The U.S. District Court for the Southern District of New York has dismissed on procedural grounds an antitrust lawsuit filed to stop the merger of Charles Schwab and TD Ameritrade.
In November 2019, the Charles Schwab Corporation and TD Ameritrade Holding Corporation announced their entrance into a definitive agreement for Schwab to acquire TD Ameritrade in an all-stock transaction. At the beginning of 2020, BlackCrown Inc., an independent Securities and Exchange Commission (SEC) registered wealth management firm, filed a civil antitrust action to prevent the combination of Charles Schwab and TD Ameritrade.
In a quickly issued and brief ruling, the New York District Court has dismissed the action “sua sponte” and without prejudice, because the plaintiff BlackCrown Inc. is not represented by counsel.
“Corporate entities—such as BlackCrown Inc.—must appear before the Court through counsel,” the dismissal decision states, citing a 1993 case Rowland v. California Men’s Colony, and a 1997 decision in Pridgen v. Anresen.
“It is well established that a layperson may not represent a corporation,” the decision says. “In other words, BlackCrown Inc. must retain an attorney should it wish to prosecute this case. Because BlackCrown Inc. has attempted to proceed with this action pro se, it must be dismissed. The Clerk of Court is directed to close this case.”

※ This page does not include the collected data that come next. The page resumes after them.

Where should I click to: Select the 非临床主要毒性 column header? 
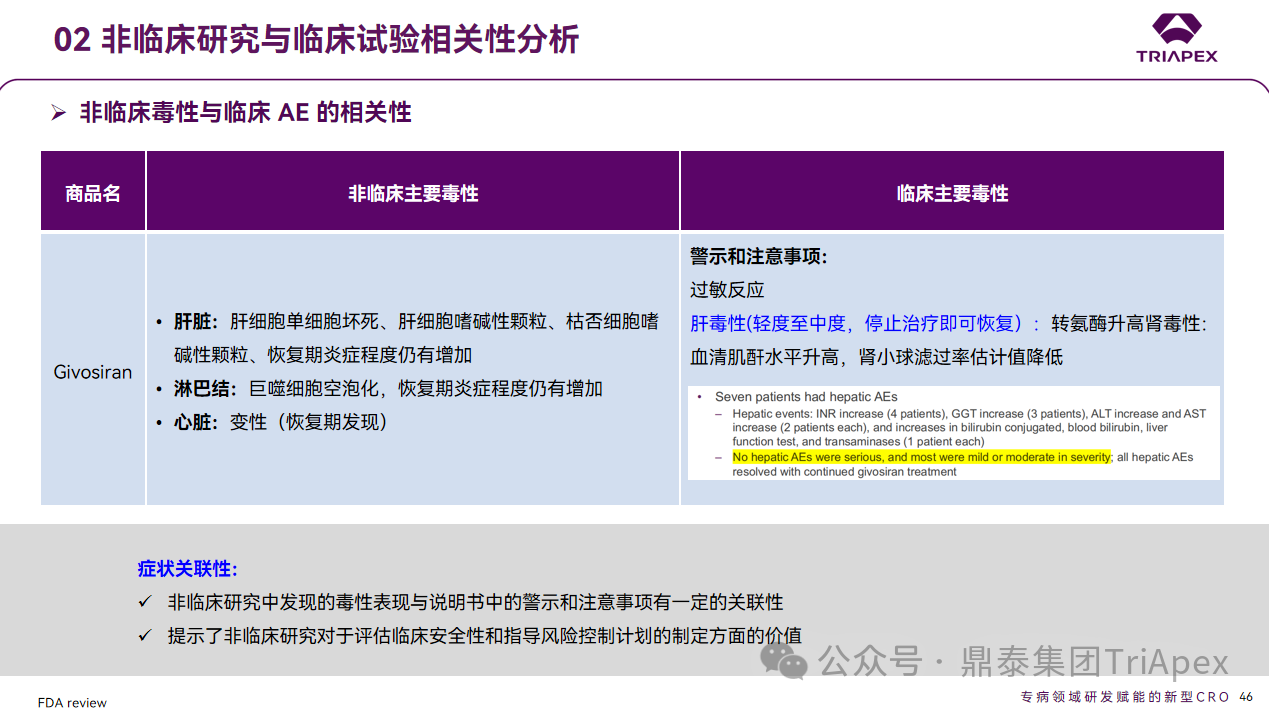pyautogui.click(x=412, y=193)
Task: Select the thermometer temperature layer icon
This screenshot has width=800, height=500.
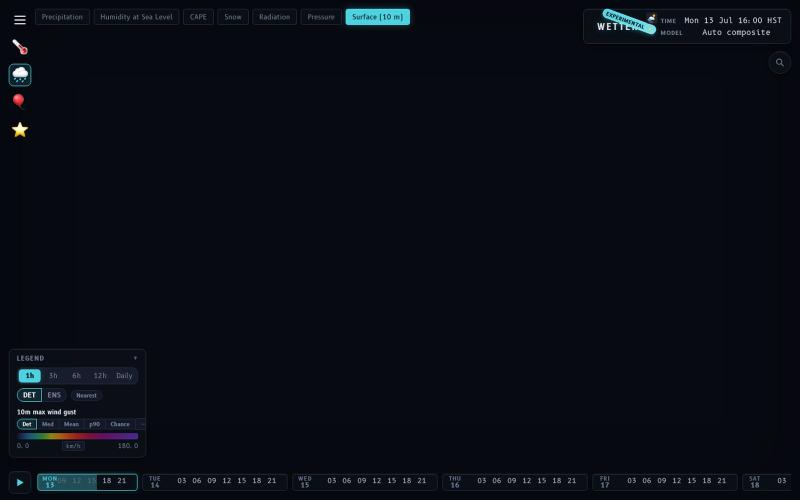Action: coord(20,47)
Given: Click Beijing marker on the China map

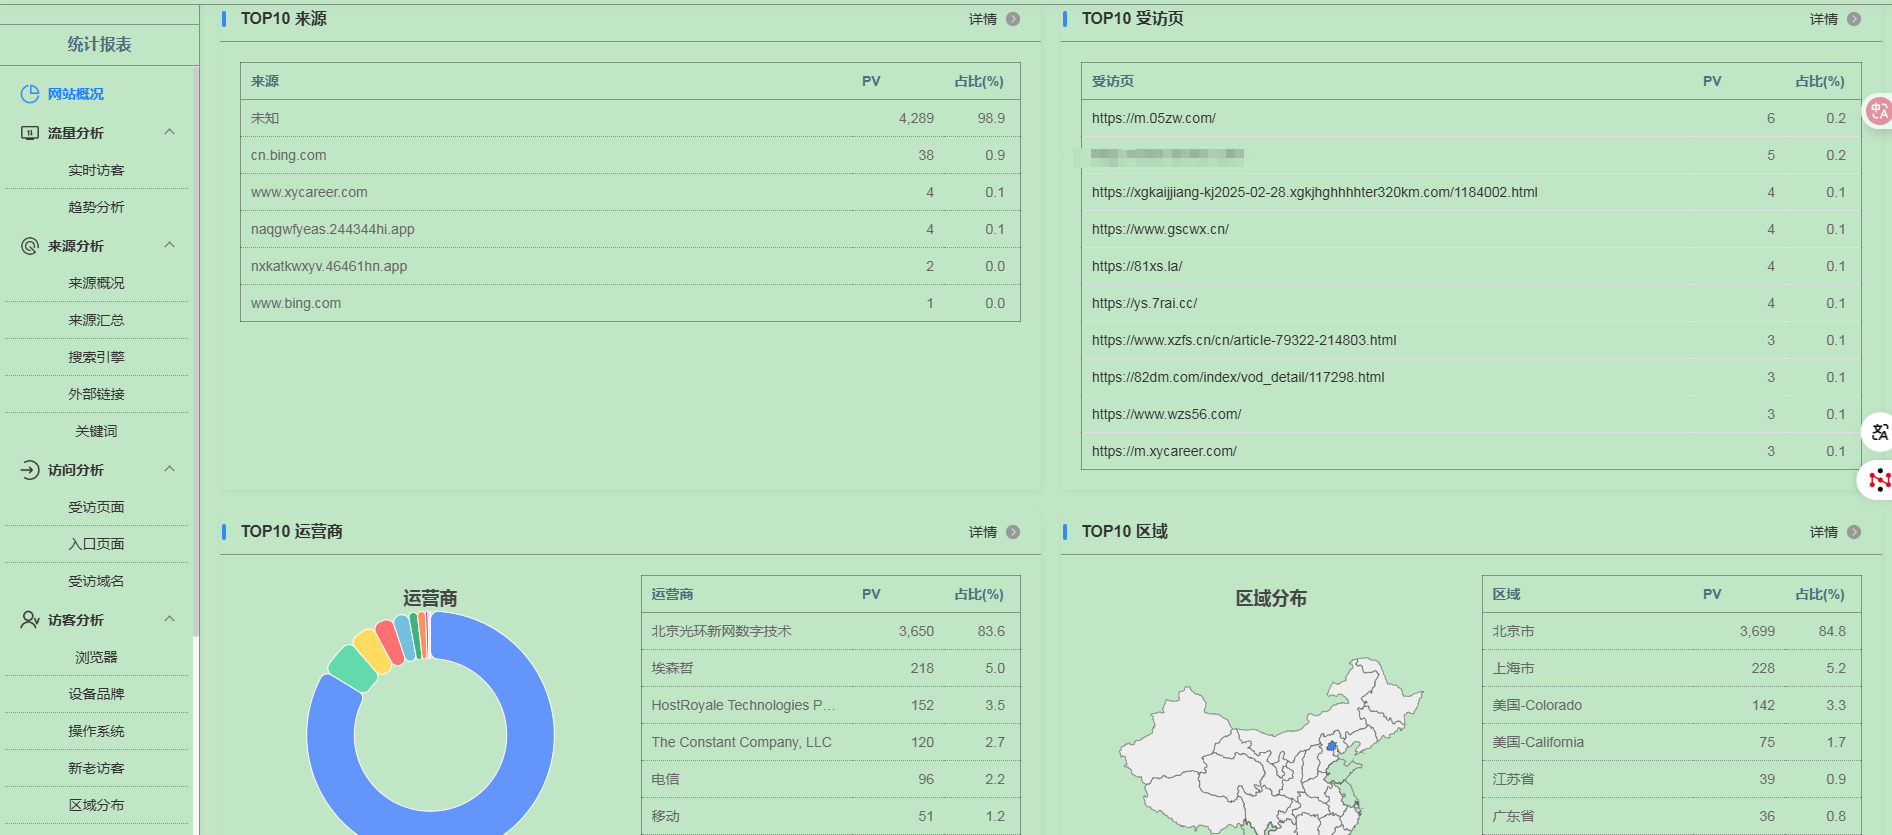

The complaint, now dismissed but free to be refiled, argues that the secession of competition between TD Ameritrade and Charles Schwab will harm consumers and independent financial advisers—particularly those with less than $200 million in client assets. According to BlackCrown, TD Ameritrade’s custodian services and technology are the only competitive alternatives to Charles Schwab for independent wealth management firms with smaller assets under management.